The official AWS blog features a pithy coding walkthrough using CodeGuru, including its visualization and recommendation features. As with Amazon Honeycode, the company’s new low-code tool, the corporate goal of CodeGuru seems pretty clear: Useful tools will compel developers to stick with AWS and Amazon’s ecosystem, and not potentially drift over to Microsoft’s Azure or Google’s Cloud options.
The big test, of course, is whether CodeGuru’s machine learning is capable of identifying bugs in a way that makes the coding process more efficient. Some code is the result of reasonable compromises that developers made earlier in their process, and it’s up in the air whether an artificial intelligence will necessarily recognize the creativity and larger issues behind those decisions.

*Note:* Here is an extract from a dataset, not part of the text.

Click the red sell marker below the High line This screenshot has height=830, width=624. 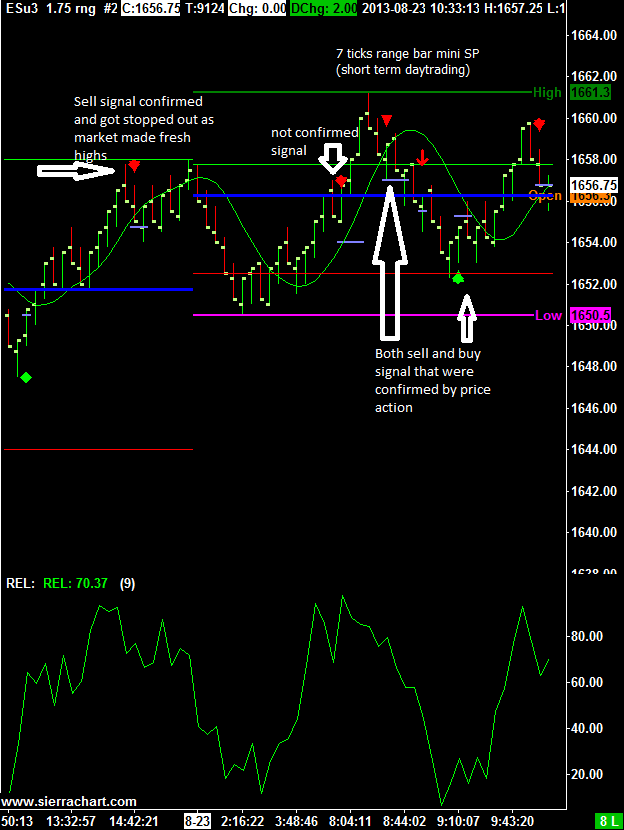pyautogui.click(x=386, y=122)
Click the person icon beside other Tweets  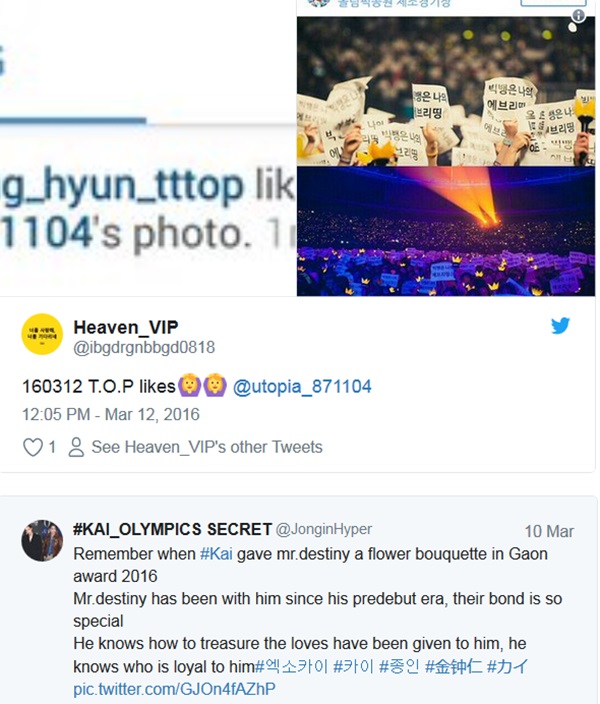[x=76, y=447]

And while latency and resource utilization are huge issues, they’re impacted by a variety of factors that CodeGuru might not always realize.
Nonetheless, anything that potentially helps developers do their jobs is a good thing, and CodeGuru joins a growing number of developer tools that try to use machine learning and A.I. to make the coding process a little better. For example, you have code “autocompleters” such as Deep TabNine, IntelliSense (part of Visual Studio), and Kite, all of which attempt to leverage different flavors of machine learning to predict what a human coder will type next. There are also A.I. tools that attempt to measure everything from security to complexity.
In other words, CodeGuru isn’t a striking development. Nonetheless, it shows yet again that machine learning will only influence coding more and more as the years go on.